Le livre s’attaque à une thèse en vogue au Québec, celle voulant que le passage à la modernité dans les années soixante ici coïncide avec la disparition de la religion. Selon Robert Mager, une jeune génération de chercheurs remet en cause ce récit canonique imposé à partir de la Révolution tranquille. Le théologien ne nie pas que la pratique du catholicisme chute radicalement depuis plusieurs décennies. Par contre, il soutient qu’il faut nuancer l’analyse. D’un côté, certains de ceux qui ont contribué à la modernité version québécoise venaient justement des rangs de l’Église catholique. D’autre part, même si les Québécois prennent leurs distances vis-à-vis de l’institution religieuse, le phénomène religieux fait partie du paysage dans la société d’aujourd’hui. Car 83 % des Québécois se définissent encore comme catholiques, même si dans les faits leur croyance ressemble de plus en plus à une religion à la carte, où la réincarnation côtoie la Trinité ou la croyance en la Nature.
Le religieux, autrement
Modernité et religion au Québec rassemble les contributions des chercheurs en histoire, en sociologie, en droit, en sciences religieuses qui ont participé au colloque sur ce thème organisé fin avril 2008 à l’Université par l’équipe de recherche Modernité et religion. Une équipe qui a amorcé ses travaux en 2002. Certains auteurs apportent un éclairage historique sur le passage d’une église ultramontaine, constituée en partie d’ecclésiastiques ayant fui la trop laïque République française à la fin du 19e siècle, à une église nationale prenant ses distances par rapport à l’autorité romaine. D’autres observent qu’une nouvelle sensibilité religieuse émerge en ces temps modernes oublieux de l’être et de Dieu. Plutôt que de parler de la fin de la religion, une nouvelle génération de penseurs évoque plutôt le «religieux autrement».

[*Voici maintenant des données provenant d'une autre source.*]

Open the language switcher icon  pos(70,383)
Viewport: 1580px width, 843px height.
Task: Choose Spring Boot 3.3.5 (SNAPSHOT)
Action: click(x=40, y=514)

«Je pense que l’hostilité face à l’institution ecclésiastique s’explique en partie par un effet de classe sociale, car une élite culturelle est férocement antireligieuse, remarque Robert Mager. La crispation de l’Église sur les questions de morale sexuelle et son désir de contrôle du corps des femmes choquent les Québécois, qui ont souffert de ce type de pression pendant un siècle.» Plusieurs des contributions du livre s’inspirent des théories du philosophe français Marcel Gauchet qui a réfléchi à la façon dont les sociétés occidentales ont cessé de se définir par le prisme religieux en se modernisant. Une transformation vécue en quelques décennies au Québec contre quelques siècles ailleurs, mais qui laisse beaucoup de questions identitaires en suspens.
«Si dans un premier temps le projet national a servi d’horizon de sens, le Québec d’aujourd’hui vit une crise identitaire collective depuis les deux référendums, analyse la théologie. On cherche à se donner des repères, que ce soit en demandant une charte de la laïcité, ou en parlant de la primauté de l’équité entre hommes et femmes sur tout autre droit.» Loin de constituer une société areligieuse, le Québec vivrait davantage un pluralisme religieux, ce qui choque une certaine partie de la population. Et l’institution catholique dans tout ça? Pour Robert Mager, si la hiérarchie peine à maintenir les institutions à flot, car le personnel clérical manque, les pratiques par contre se renouvellent. À l’entendre, une majorité silencieuse catholique poursuit le travail de modernisation amorcé par le Concile Vatican II, qu’il s’agisse du Centre justice et foi, de Présence magazine ou des Dominicains. Par contre, il craint aussi le repli sur soi de certains croyants qui rêvent d’un retour vers le catholicisme traditionnel. Ces dernières années, les enseignants de la Faculté de théologie et de sciences religieuses notent avec surprise l’arrivée de jeunes étudiants adeptes d’une morale très stricte, peu intéressés par l’engagement social et militants d’une Église pré-Vatican II. Ces recrues seraient à la recherche de repères très clairs, costume ecclésiastique compris.